Paylaş
Yaşlanmayı “değiştirilemez bir biyolojik kader” gibi düşünüp de onu kendi haline bırakırsanız başlıktaki soruyu rahatlıkla “evet” diye yanıtlayabilirsiniz.
Çünkü kendi haline bırakılıp kaderine terk edilmiş her yaşlılık az veya çok kayıplar, azalmalar ve yıpranmalarla birliktedir. Yaşlılığa bağlı kayıplar sadece bedensel de değildir. Kayıplardan ruhsal örgütlenmemiz de az çok etkilenir. Evet, biz yaşlandıkça kaslarımız yavaş yavaş bizi terk etmeye başlar.
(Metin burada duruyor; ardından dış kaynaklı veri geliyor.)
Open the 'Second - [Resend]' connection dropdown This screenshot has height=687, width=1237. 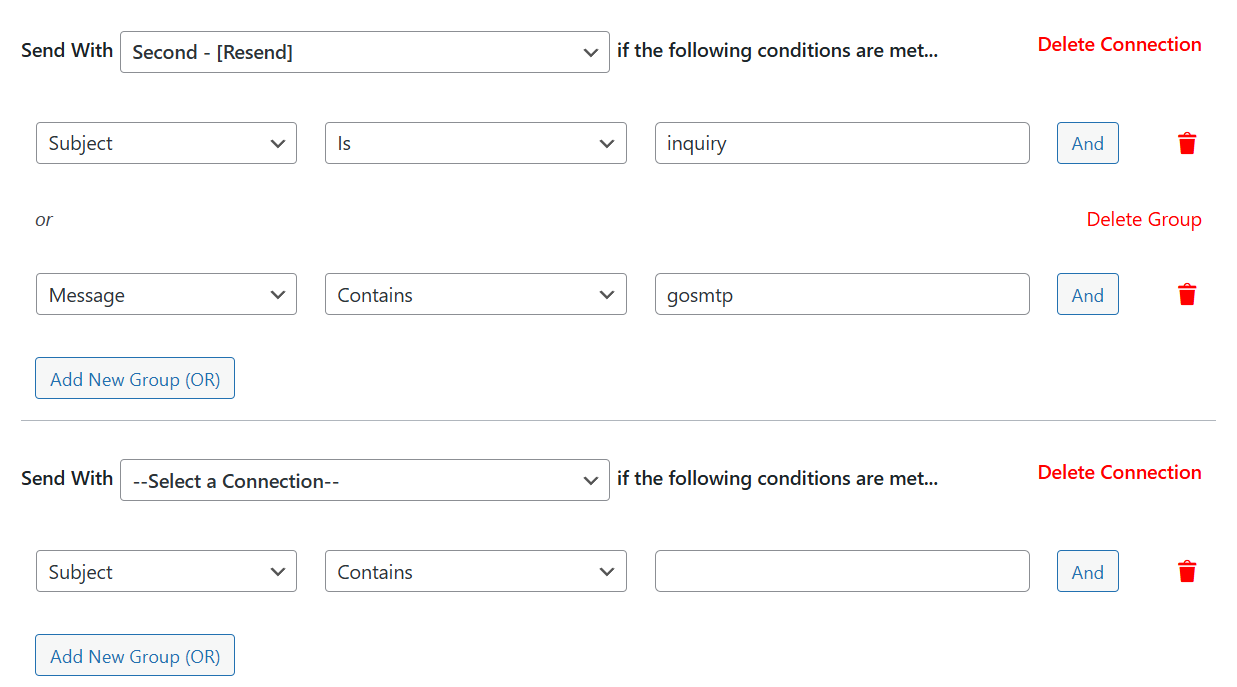[x=364, y=52]
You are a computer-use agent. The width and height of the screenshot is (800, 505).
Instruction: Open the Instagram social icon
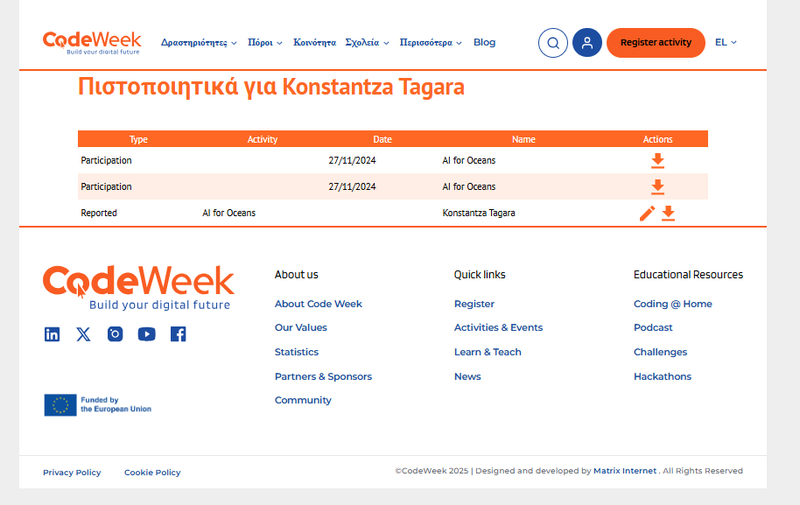(x=115, y=334)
Yaşlılığa bağlı kas kaybı mühim bir problemdir ve çoğu yaşlının süregiden yorgunluklarının arka planında bu kas kaybı problemi yatar. Yaşlandıkça kemiklerimiz de boşalıp koflaşır. Boyumuzdaki yaşlanmaya bağlı kısalmaların ve hafiften kamburlaşmaların da arkasında bu kayıplar vardır. Yaşlılığa bağlı kayıplarımız sadece bunlarla da sınırlı kalmaz. Biz yaşlandıkça beyin ve bellek gücümüz de o kayıplardan nasibini alır.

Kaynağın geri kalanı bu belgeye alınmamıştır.